What is the default partitioning strategy?

  • With key --> hash(key) % number_of_partitions
  • No key:
    • Kafka version < 2.4 --> round-robin
    • Kafka version >= 2.4 --> sticky partition based on the capacity in the batch.

What are the producer guarantees settings?

  • Apache Kafka provides several configuration settings for producers to control the durability, reliability, and consistency of message delivery. These settings allow you to balance between performance and the guarantees you need for your application. Here are the key producer guarantee settings in Kafka:
    • acks (Acknowledgment levels):
      • acks=0 (None) The producer will not wait for any acknowledgment from the server before considering the request complete. This setting provides the lowest latency but the weakest durability guarantees because messages can be lost if the server fails before the messages are written to the disk.
      • acks=1 (Leader) The producer will wait for the leader replica to acknowledge the message. This ensures that the message is not lost unless the leader crashes immediately after acknowledging the message but before replicas have copied it. This provides a moderate balance between latency and durability.
      • acks=-1 (All) The producer will wait for the full set of in-sync replicas to acknowledge the message. This provides the strongest durability guarantees at the cost of higher latency.
    • retries: This setting specifies the number of retries the producer will make if a temporary failure occurs while sending a message. The default value is 2147483647 (effectively infinite retries), which, combined with the proper retry backoff, can help ensure messages are eventually delivered in the face of transient failures.
    • retry.backoff.ms: This configures the delay between retries. It allows the producer to wait for a specified amount of time before retrying a failed send operation, which can be useful to give transient failures (like a temporary network issue) time to resolve.
    • max.in.flight.requests.per.connection: This setting limits the number of unacknowledged requests the client will send on a single connection before blocking. Setting it to 1 ensures that messages are sent sequentially, which can be important for maintaining order, but it may also reduce throughput.
    • enable.idempotence: When set to true, this ensures that messages are delivered exactly once to a particular partition during the lifetime of a single producer session. This is achieved by preventing the producer from sending duplicate messages as a result of retries. It requires acks to be set to all and max.in.flight.requests.per.connection to be set to 5 or lower.

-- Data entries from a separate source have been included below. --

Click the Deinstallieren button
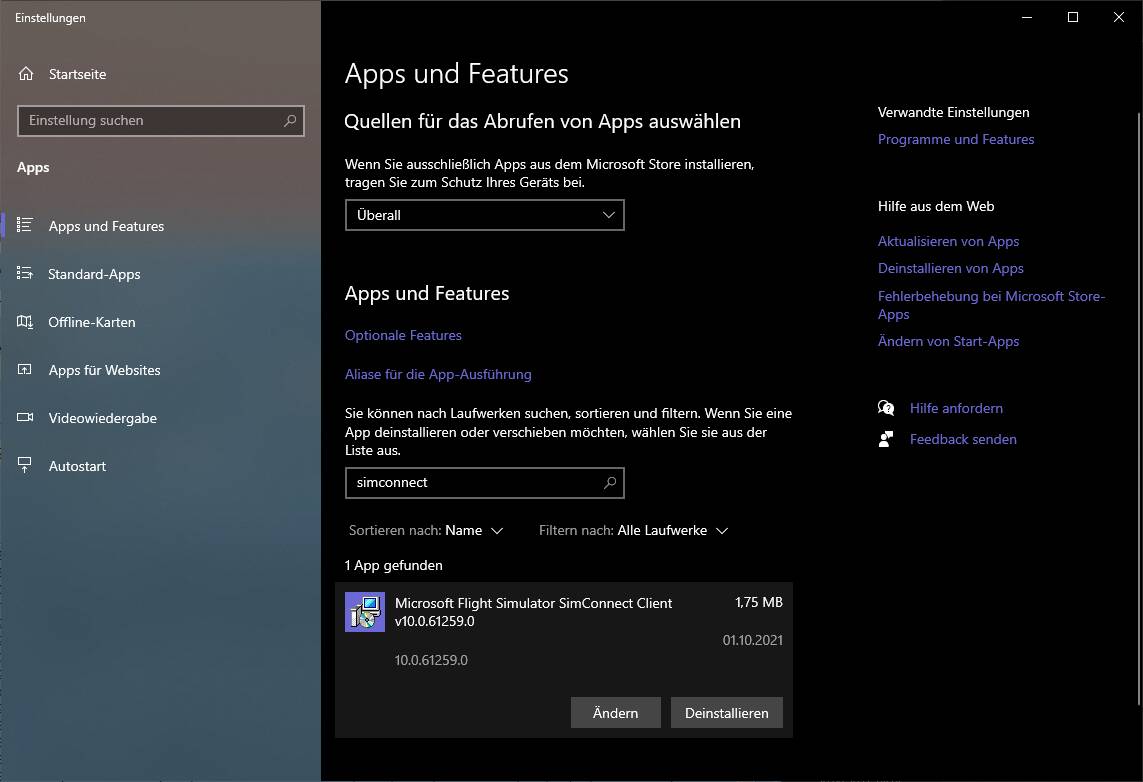The image size is (1143, 782). [x=727, y=713]
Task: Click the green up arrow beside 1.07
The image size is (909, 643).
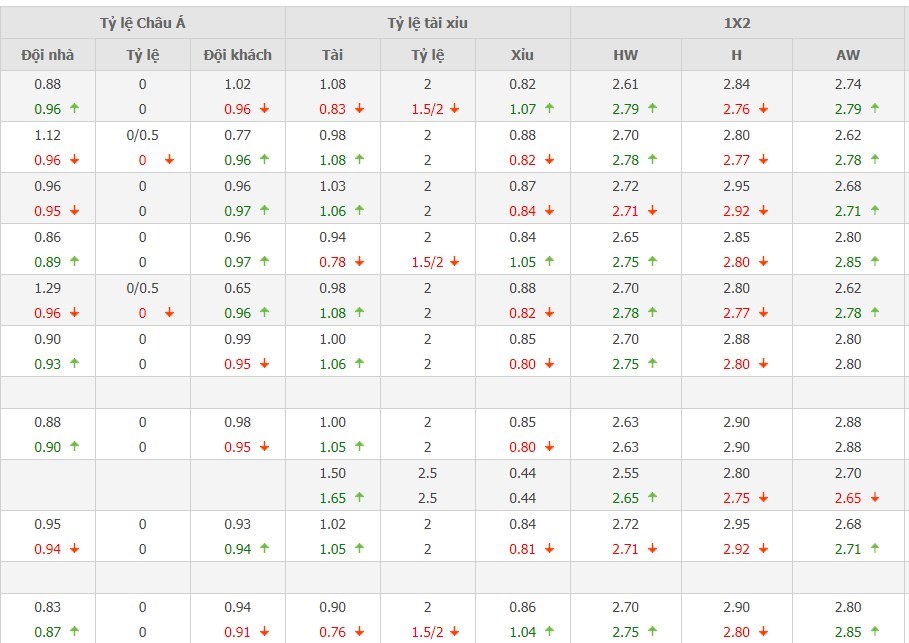Action: pos(549,109)
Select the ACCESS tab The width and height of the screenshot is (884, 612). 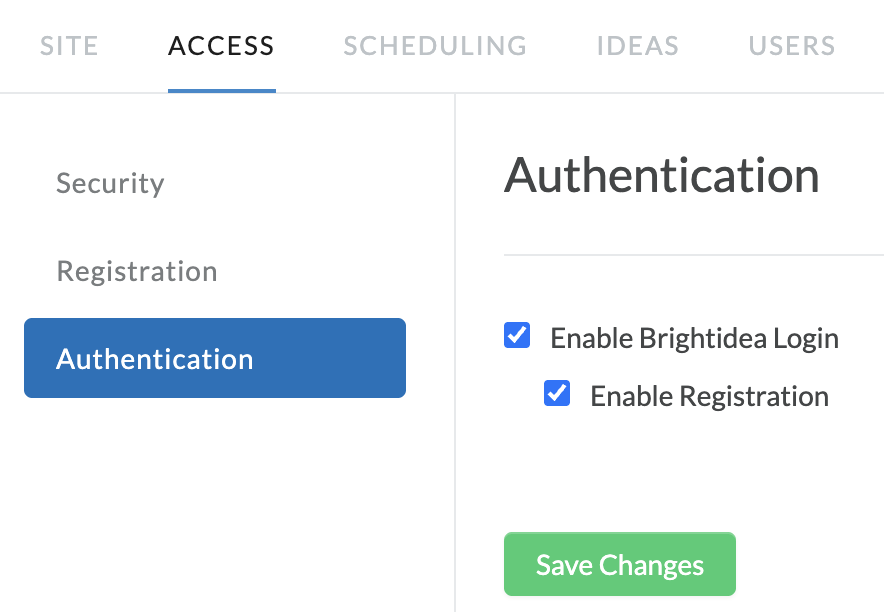click(x=222, y=46)
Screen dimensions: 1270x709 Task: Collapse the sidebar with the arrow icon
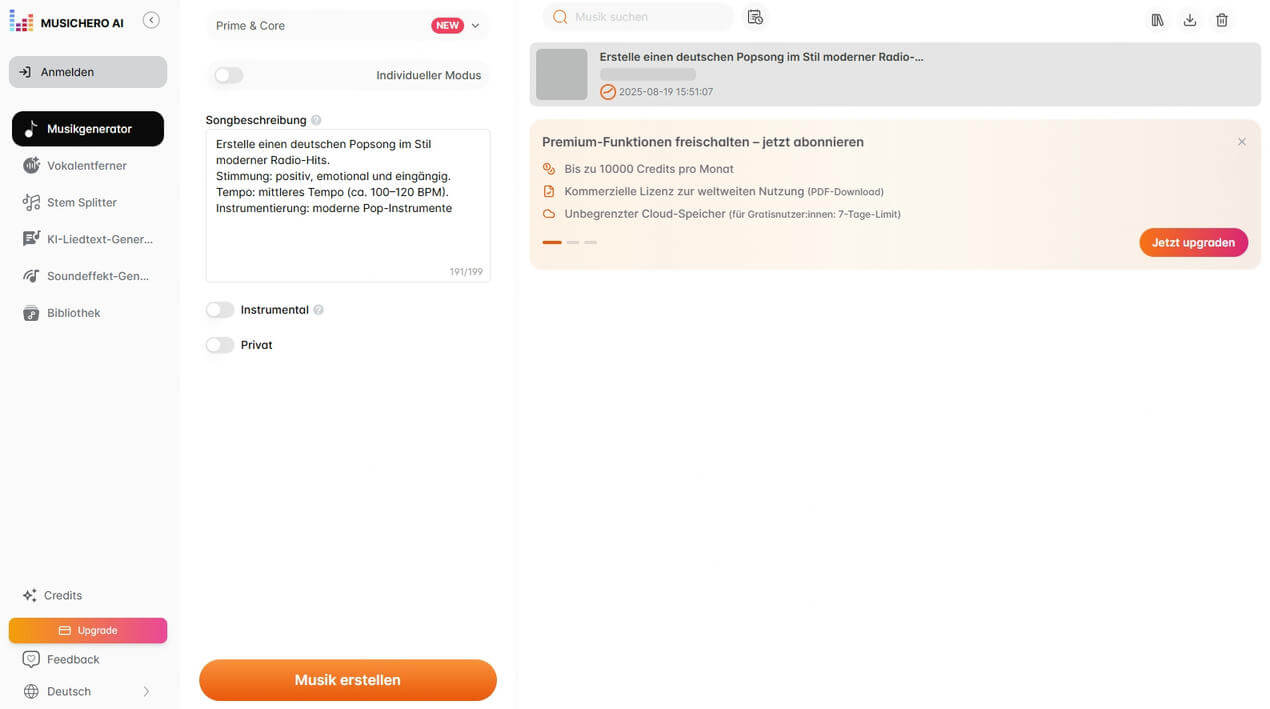151,20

Kafka configuration good practices

  • auto.create.topics.enable: false (default true) In production environments, it's often recommended to set auto.create.topics.enable to false. This is because automatic topic creation can lead to operational issues, such as unintended topic creation due to typos in topic names, which can complicate cluster management. It also means that topics will be created with default configurations, which may not be optimal for all use cases.

How do consumers know from what point to consume messages from a topic partition?

  • The latest consumed offset for each topic partition is tracked for each consumer group

If there are more consumer instances in a consumer group than partitions in a given partition, then how many consumers instances will be assigned the same partition?

  • Only one consumer can be assigned to a topic partition at any one time. If there are more consumers than partitions, than those consumers that have no partitions assigned are idle.

What is consumer group rebalance?

  • It is a process that redistributes the partitions of a topic among the consumers in a consumer group to ensure an even load distribution.

When consumer group rebalance is triggered?

  • It is triggered when:
    1. It detect a failed consumer.
    2. A new consumer joins the consumer group
    3. Partitions Added to a Topic
    4. Manual Trigger (An administrator can also manually trigger a rebalance through various administrative actions or configurations changes that affect the group.)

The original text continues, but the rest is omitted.